» **Provided records**:
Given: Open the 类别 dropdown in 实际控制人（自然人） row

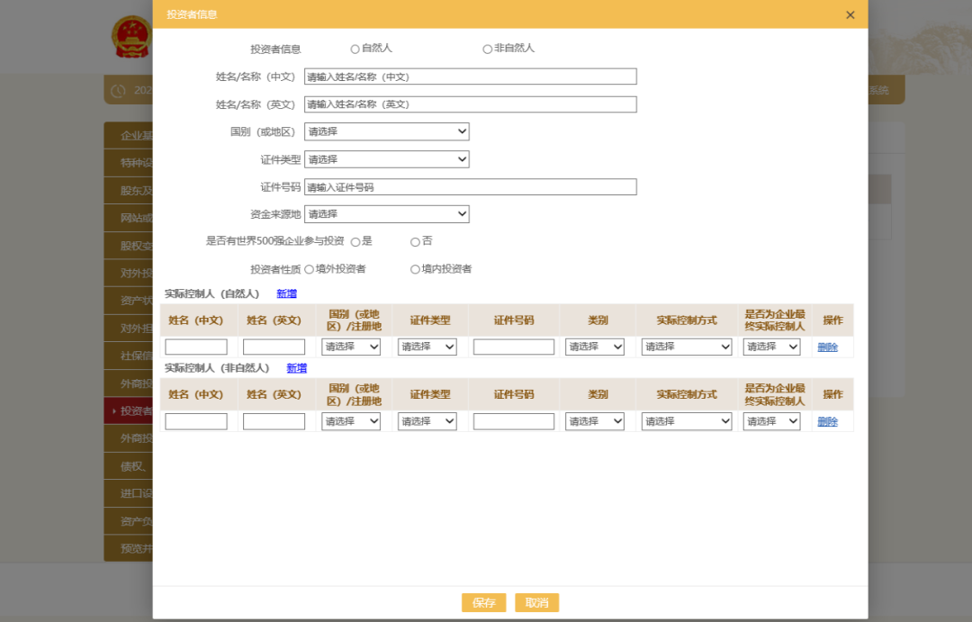Looking at the screenshot, I should (594, 347).
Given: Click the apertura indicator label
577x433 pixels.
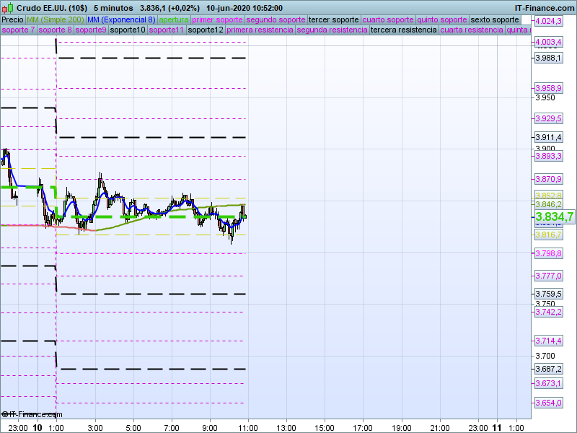Looking at the screenshot, I should pyautogui.click(x=174, y=19).
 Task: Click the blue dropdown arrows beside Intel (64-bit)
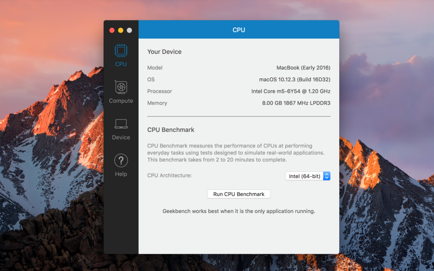click(x=327, y=176)
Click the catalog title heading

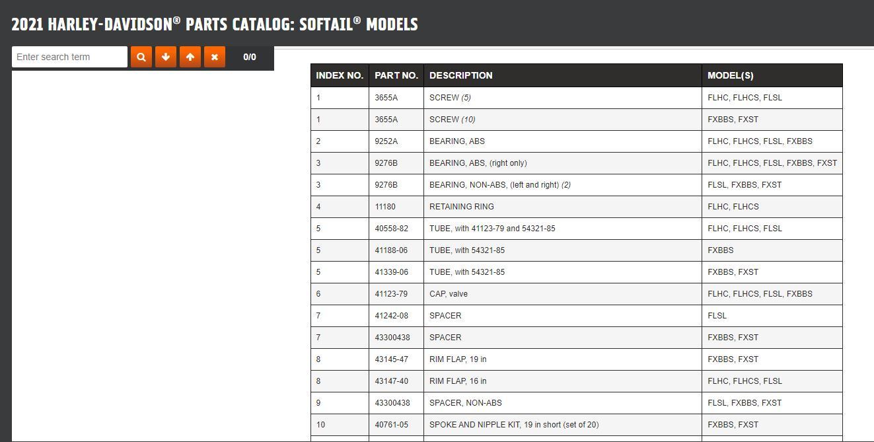click(x=215, y=24)
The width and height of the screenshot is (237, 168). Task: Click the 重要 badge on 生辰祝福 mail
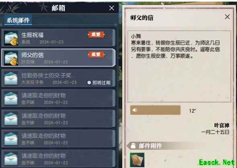[x=96, y=35]
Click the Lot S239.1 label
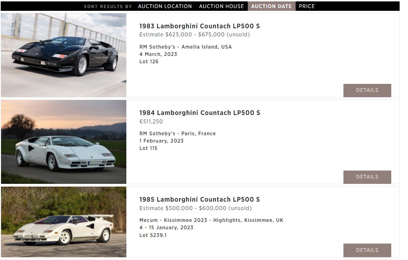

» **Instructions to follow**:
Please print an exact copy of the records, with no pictures.

» **Finished task**:
Given: Open the 类别 dropdown in 实际控制人（自然人） row

Looking at the screenshot, I should (594, 347).
Given: Click the apertura indicator label
577x433 pixels.
Looking at the screenshot, I should pyautogui.click(x=174, y=19).
 Task: Click the blue dropdown arrows beside Intel (64-bit)
click(x=327, y=176)
Click the catalog title heading

click(x=215, y=24)
The width and height of the screenshot is (237, 168). Task: Click the 重要 badge on 生辰祝福 mail
[x=96, y=35]
Click the Lot S239.1 label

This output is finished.